Atorvastatin therapy improves endothelial-dependent vasodilation in patients with systemic lupus erythematosus: an 8 weeks controlled trial

Detalhes bibliográficos
Autor(a) principal: Ferreira, G. A. [UNIFESP]
Data de Publicação: 2007
Outros Autores: Navarro, T. P., Telles, R. W., Andrade, L. E. C. [UNIFESP], Sato, E. I. [UNIFESP]
Tipo de documento: Artigo
Idioma: eng
Título da fonte: Repositório Institucional da UNIFESP
Texto Completo: http://dx.doi.org/10.1093/rheumatology/kem186
http://repositorio.unifesp.br/handle/11600/30053
Resumo: Introduction. Patients with systemic lupus erythematosus (SLE) have recognized reduction in endothelium-dependent vasoclilation. Evidence demonstrates that statins are able to improve endothelial function independently on their hypolipemic action.Objectives. To evaluate the efficacy of atorvastatin in improving vasoclilation in SLE patients with and without conventional risk factors for coronary heart disease (CHD).Patients and methods. Sixty-four SLE women, mean age 31 +/- 8yrs, received atorvastatin 20mg/day during 8 weeks. Thirty-one patients in this intervention group did not have conventional risk factors for CHD, while 33 others had hypertension, dyslipidaemia and/or obesity. Twenty-four SLE control patients, mean age 34 +/- 7.5yrs, not receiving atorvastatin were followed during the same time period. High-resolution ultrasound was used to measure brachial artery diameter in resting conditions, during reactive hyperaemia and after sub-lingual glyceryl trinitrate (GTN). Measurements were performed at baseline and at the end of the study (8 weeks).Results. Atorvastatin was associated with a significant increase in flow-mediated dilation (FMD) [3.8 (2.8-7.9%) vs 6.9 (4.2-10.7%), P < 0.001] while GTN-mediated dilation (GTND) was unaffected [20.9 (16.6-26.1 %) vs 20.1(16.6-25.4%), P = 0.514]. FMD increase was observed in patients with conventional risk factors [4.1 (3.1-8.7%) vs 6.5 (4-10%), P= 0.046] and also for those without conventional risk factors for CHD [3.6 (2.6-7.3%) vs 7.1 (4.5-10.9%), P=0.001]. Resting brachial artery diameter also increased significantly in patients receiving atorvastatin (2.79 +/- 0.30 mm vs 2.92 +/- 0.40 mm, P < 0.001).
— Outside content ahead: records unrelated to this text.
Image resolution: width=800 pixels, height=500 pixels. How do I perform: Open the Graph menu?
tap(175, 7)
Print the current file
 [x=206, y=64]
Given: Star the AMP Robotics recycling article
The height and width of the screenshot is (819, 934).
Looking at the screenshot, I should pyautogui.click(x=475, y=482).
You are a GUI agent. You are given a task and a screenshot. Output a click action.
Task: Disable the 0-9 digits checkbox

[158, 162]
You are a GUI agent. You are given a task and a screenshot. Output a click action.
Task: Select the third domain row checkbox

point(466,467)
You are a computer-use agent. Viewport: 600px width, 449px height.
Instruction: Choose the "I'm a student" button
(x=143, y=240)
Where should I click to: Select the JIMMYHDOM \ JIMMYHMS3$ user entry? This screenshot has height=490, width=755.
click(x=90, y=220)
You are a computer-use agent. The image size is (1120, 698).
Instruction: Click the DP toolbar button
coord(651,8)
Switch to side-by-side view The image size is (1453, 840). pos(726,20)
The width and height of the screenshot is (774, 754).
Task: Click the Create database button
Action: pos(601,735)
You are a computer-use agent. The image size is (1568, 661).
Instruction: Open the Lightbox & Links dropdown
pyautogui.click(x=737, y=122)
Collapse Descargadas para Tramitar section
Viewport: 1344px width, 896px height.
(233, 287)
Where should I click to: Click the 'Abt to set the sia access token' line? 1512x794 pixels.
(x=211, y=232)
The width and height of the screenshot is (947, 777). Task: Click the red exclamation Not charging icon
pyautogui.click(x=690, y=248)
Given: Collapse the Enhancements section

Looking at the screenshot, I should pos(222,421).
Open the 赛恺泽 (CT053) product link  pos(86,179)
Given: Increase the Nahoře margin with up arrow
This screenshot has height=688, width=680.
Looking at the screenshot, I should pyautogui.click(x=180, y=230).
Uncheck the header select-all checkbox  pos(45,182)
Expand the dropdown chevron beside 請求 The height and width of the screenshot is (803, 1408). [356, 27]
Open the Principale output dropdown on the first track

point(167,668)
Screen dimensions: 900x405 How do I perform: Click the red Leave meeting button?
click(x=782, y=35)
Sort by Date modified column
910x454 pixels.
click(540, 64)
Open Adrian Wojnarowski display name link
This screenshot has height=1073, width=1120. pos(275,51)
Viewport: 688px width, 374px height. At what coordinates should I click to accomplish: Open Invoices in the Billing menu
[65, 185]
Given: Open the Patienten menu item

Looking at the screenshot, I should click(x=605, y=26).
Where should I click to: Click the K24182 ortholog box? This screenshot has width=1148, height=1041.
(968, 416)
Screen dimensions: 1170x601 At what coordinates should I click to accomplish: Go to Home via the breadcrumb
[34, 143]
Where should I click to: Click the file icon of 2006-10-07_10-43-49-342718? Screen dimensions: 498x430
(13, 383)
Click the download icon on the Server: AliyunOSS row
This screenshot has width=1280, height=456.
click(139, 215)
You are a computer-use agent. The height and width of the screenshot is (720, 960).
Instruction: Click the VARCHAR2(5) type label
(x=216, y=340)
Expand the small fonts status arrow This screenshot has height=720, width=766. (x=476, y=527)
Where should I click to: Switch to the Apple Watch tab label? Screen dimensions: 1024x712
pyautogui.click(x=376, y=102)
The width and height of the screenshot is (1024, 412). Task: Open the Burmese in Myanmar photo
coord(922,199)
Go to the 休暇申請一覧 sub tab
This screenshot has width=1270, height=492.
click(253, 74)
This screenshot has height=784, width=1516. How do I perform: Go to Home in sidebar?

No significant difference in artery diameter and FMD was seen in control patients at the end of the study. When compared to the control patients, atorvastatin treatment was associated with significant increase in resting diameter (+13 +/- .1 mm vs-0.02 +/- 0.07mm, P<0.001) and FMD (+1.9 +/- 3.9% vs-0.3 +/- 1.8%, P=0.009).Conclusion. Our results demonstrate that an 8-week 20 mg/day atorvastatin series improved endothelium-dependent vasoclilation in SLE patients independently on the presence of conventional risk factors for atherosclerotic disease.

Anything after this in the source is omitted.